George Potter

Personal information
- Full name: George Ross Potter
- Date of birth: 7 October 1946 (age 79)
- Place of birth: Arbroath, Scotland
- Height: 5 ft 7 in (1.70 m)
- Position: Defender

Youth career
- 0000–1964: Arbroath Lads Club

Senior career*
- Years: Team / Apps / (Gls)
- 1964–1968: Forfar Athletic / 106 / (4)
- 1968–1969: Luton Town / 8 / (0)
- 1969–1971: Torquay United / 36 / (0)
- 1971–1976: Hartlepool United / 213 / (4)
- 1976: Gateshead United
- 1977–1978: Brisbane Lions / 51 / (0)
- 1979–1980: Brisbane City / 50 / (1)
- Total:  / 464 / (9)

Managerial career
- 1981: Brisbane City

= George Potter (footballer) =

Scottish footballer (born 1946)

George Ross Potter (born 7 October 1946) is a Scottish former professional footballer who played as a defender. He played in Scotland for Forfar Athletic, before moving to England to play for Football League clubs Luton Town, Torquay United and Hartlepool United. He later played non-League football for Gateshead United, and in Australia with Brisbane Lions and Brisbane City.

==Career==
Potter was born in Arbroath, Scotland, on 7 October 1946. He started his career with Forfar Athletic, where he made 106 appearances and scored four goals between 1964 and 1968, after joining the club from Arbroath Victoria. He signed for English club Luton Town in February 1968, for a fee of around £2,000. He made 8 appearances whilst at Luton Town.

In summer 1969, Potter moved to Torquay United on a free transfer, reuniting him with manager Allan Brown, who he played under at Luton.
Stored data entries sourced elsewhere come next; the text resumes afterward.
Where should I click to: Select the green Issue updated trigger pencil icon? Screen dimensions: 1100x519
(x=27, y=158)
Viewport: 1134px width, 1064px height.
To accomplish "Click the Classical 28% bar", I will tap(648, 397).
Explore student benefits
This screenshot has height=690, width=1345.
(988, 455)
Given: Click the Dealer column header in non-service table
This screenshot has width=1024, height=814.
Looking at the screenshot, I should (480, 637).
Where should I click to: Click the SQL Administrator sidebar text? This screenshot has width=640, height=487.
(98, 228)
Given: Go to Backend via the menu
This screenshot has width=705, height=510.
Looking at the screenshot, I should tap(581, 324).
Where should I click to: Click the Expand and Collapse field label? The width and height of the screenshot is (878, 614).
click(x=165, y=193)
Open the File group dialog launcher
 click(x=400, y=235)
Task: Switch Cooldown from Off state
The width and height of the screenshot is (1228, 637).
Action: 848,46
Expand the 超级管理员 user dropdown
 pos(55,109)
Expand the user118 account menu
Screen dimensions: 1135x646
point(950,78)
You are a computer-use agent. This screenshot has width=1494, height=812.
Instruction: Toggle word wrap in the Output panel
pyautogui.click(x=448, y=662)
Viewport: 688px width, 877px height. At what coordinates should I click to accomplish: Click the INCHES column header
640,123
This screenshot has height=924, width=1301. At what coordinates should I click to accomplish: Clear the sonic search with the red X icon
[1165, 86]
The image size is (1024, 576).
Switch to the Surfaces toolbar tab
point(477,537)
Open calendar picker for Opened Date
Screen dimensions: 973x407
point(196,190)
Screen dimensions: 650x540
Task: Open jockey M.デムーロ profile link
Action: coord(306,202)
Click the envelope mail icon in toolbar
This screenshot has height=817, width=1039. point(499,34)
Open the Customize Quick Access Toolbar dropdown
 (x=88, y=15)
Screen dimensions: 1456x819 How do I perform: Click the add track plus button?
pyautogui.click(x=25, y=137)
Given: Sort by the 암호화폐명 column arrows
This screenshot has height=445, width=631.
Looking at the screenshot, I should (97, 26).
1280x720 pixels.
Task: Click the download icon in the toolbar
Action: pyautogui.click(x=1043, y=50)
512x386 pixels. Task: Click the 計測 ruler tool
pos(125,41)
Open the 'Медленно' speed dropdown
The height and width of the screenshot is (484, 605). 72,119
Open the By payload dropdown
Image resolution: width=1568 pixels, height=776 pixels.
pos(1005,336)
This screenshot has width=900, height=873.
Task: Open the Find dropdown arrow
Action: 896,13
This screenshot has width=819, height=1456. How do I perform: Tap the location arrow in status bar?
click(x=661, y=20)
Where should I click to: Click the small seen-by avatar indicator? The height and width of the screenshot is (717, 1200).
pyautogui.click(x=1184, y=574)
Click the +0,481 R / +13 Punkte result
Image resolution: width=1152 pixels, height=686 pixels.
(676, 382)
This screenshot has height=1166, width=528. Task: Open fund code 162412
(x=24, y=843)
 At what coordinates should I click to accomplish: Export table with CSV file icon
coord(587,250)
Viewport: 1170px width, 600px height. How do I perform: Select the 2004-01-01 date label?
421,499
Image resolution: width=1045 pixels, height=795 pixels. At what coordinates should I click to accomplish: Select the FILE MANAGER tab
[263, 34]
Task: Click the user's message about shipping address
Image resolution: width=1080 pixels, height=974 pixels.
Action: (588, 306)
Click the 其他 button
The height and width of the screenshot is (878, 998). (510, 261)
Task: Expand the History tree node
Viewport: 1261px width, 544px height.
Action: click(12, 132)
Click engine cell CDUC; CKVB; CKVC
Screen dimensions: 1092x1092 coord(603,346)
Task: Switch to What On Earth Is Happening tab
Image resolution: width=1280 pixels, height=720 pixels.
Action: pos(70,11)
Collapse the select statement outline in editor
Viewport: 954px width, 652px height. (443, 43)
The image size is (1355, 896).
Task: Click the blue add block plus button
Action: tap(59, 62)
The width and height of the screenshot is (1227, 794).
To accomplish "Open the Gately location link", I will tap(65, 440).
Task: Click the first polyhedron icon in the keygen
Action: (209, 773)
He made 36 league appearances for the club over two seasons.

Potter joined Hartlepool United on a free transfer during summer 1971. During his time at Hartlepool he was used as both a defender and as a midfielder, and became club captain. He made 213 appearances for the club and scored four goals.

Potter was a guest player for Crook Town for a six-game tour of India in summer 1976.

On 1 September 1976, it was announced that Potter had been released by Hartlepool, and had agreed a deal to play in Australia. He had a spell with non-league club Gateshead United, before he played with Brisbane Lions during the 1977 and 1978 seasons, and later joined Brisbane City for the 1979 and 1980 seasons. He later became head coach of Brisbane City.